Task description
Rewrite the rows below, swapping "dropdown" for "select menu" wherever it occurs and leaving everything else unchanged.
--- Begin Provided records ---
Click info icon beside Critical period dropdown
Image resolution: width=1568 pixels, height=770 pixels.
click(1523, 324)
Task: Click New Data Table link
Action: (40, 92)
--- End Provided records ---
Answer to the task
Click info icon beside Critical period select menu
Image resolution: width=1568 pixels, height=770 pixels.
click(1523, 324)
Task: Click New Data Table link
Action: (40, 92)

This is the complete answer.